- THE TASK: Copy out the lines of each record below word for word, omitting the pictures.
**** RECORDS FOR PROCESSING
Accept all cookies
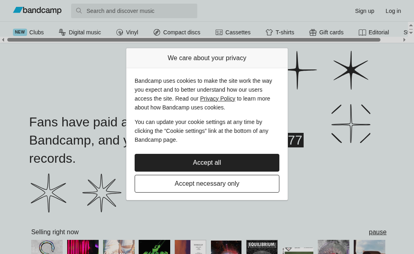Image resolution: width=414 pixels, height=254 pixels. point(207,163)
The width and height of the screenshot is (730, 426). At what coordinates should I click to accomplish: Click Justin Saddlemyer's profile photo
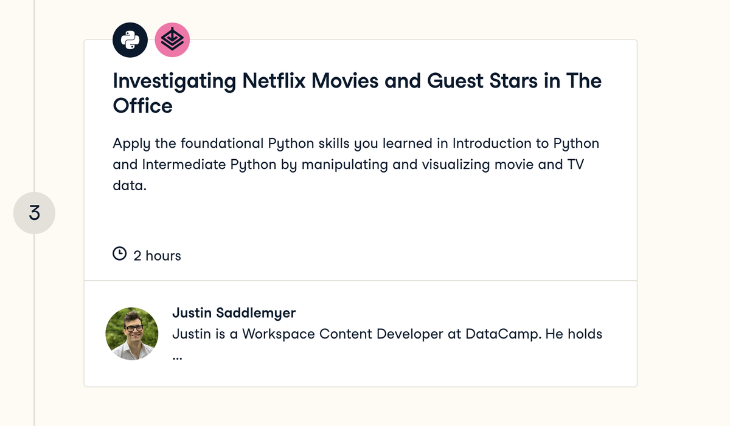131,334
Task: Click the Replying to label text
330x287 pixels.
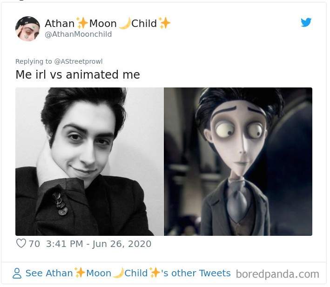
********
- THE OUTPUT:
Accept all cookies
Image resolution: width=414 pixels, height=254 pixels. point(207,163)
The width and height of the screenshot is (730, 426). At what coordinates should I click to accomplish: Click Justin Saddlemyer's profile photo
131,334
Task: Click the Replying to label text
330x287 pixels.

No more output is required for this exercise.